On the Army’s IBCS side of the pyramid, they have conducted two exercises (called “Project Convergence,” with the last 2 digits of the year added to it). PC20 took place in August of 2020. I have written about what they did in previous articles here. They identified a target using numerous sensors in the Arizona desert and hit it with a cannon shell from 30 miles away in 20 seconds. PC21 is scheduled to start in October and run for 6 weeks, so I don’t have the results to talk about here. They plan to explore seven different battlefield scenarios and test some new technologies and software. So, look for PC21 articles to start showing-up on the web in November. In October, the Army issued contracts to Palantir to develop their data fabric network and data analytics software.

On the Navy’s CEC side of the pyramid, they sent an autonomous ship from the Gulf of Mexico, through the Panama Canal, and into San Diego back in June. They call their robotic autonomous boats the "Ghost Fleet." They have been playing with connecting a few vessels into their network here and there, leading up to their planned IMX 2022 test (International Maritime Exercise). They will be connecting manned and unmanned surface vessels, submarines, drones, and aircraft from different services and different countries.

The Navy is far behind the other services in Kill Web testing. To be fair, they have been through eight changes n the Secretary of the Navy in five years, so they had no continuous leadership at the top. The new SECNAVY (Carlos Del Toro) has released his top priorities, called “The 4 C’s." They are China, Culture, Climate Change, and Covid. Additionally, Del Toro is trying to figure out how many manned and unmanned vessels the Navy needs and what they will do in battle. The Marines have transferred all their tanks and crews to the Army, and they are doing something similar with their artillery units. They seem to be returning to their original specialty: amphibious landing operations on islands in the Pacific.

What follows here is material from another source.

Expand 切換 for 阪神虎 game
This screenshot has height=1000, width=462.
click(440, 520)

Before we depart, I need to give you an update to my last article about robotic autonomous lobsters and sharks. Back in the 1990s, the CIA designed and built a robotic catfish named “Charlie." He was 25 inches long, 11 inches wide, 7 inches tall, and had propeller-driven propulsion in his tail. He was radio-controlled (for speed, direction, depth). The CIA planned to put Charlie in rivers and streams in enemy territory, to collect water samples and detect human waste from enemy units camped along the embankments. Then, those positions could be targeted for attack.

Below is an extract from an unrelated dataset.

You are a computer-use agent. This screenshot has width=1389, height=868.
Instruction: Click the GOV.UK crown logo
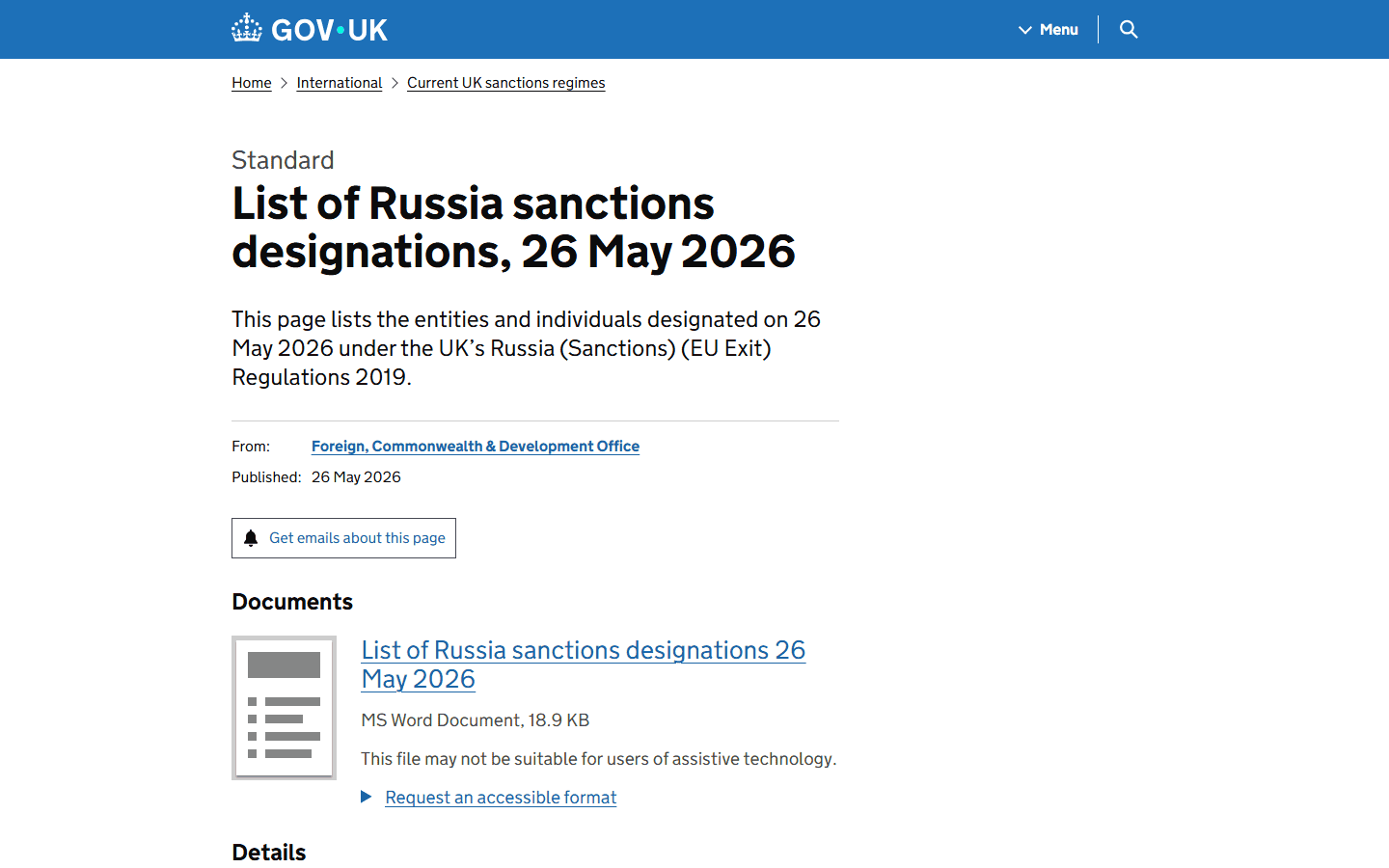247,28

Additionally, China tested their new underwater autonomous drone in early September. It’s shaped like a manta ray and swims by flapping its wings. It’s painted bright yellow, weighs 1,036 lbs, and can dive to 3,362 feet. From the pictures, it’s about 8 feet wide, and will be used for ISR missions.

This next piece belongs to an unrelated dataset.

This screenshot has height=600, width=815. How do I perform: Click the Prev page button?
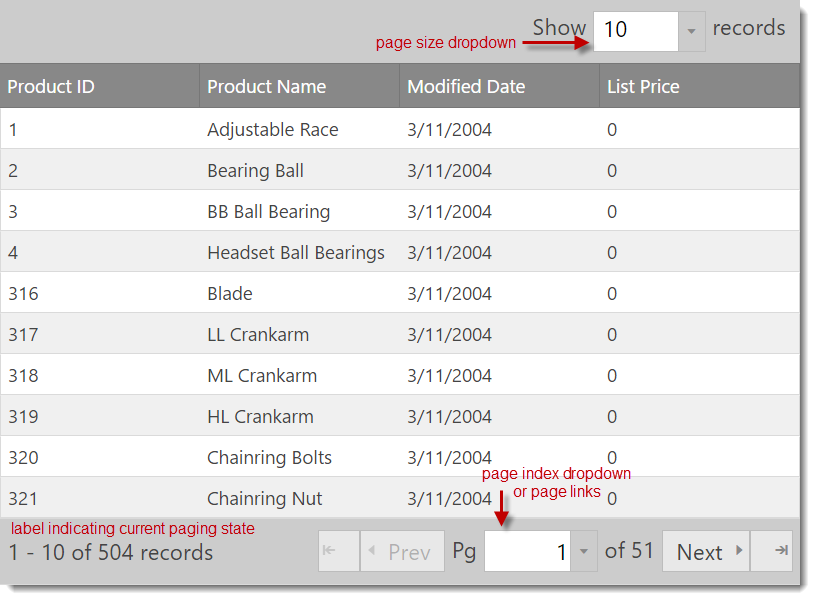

Something else I need to do here. In my previous article, I mentioned a recent techno-war novel worth reading: “Ghost Fleet” by P. W. Singer and August Cole (2015). And, I promised to give you information about two new techno-war novels about the Kill Web, so here they are: “Burn-In," also by P. W. Singer and August Cole (2020), and “2034" by Elliot Ackerman and Admiral James Stavridis (2021). If you read these books, you’ll see a lot of the new ISR systems and weapons capabilities we have discussed in this Warfare Evolution series.

There you have it. While the elements mentioned in this article are selective, they should give you a basic top-down view of things. I spent a week trying to draw a diagram of all the programs, tests, exercises, and platforms from all the services, and how they hook into JADC2. It started looking like a wiring diagram for a nuclear power plant. Then, I read a recent article about how JADC2 will eventually connect 10 million nodes into their network, so that explained the futility of my diagram.

Now that you know the basic structure, the next logical step is to take each of the services’ programs, one at a time, and look at the platforms and technologies being tested. Which service we start with depends on whether SECDEF Austin released his JADC2 Implementation Plan or not, if we get some good data on the Army’s October Project Convergence 21 exercise, if I can find out if the Air Force actually conducted the Onramp #5 ABMS test last summer, or the if Space Force does something kinky. The first one I discover will be the winner.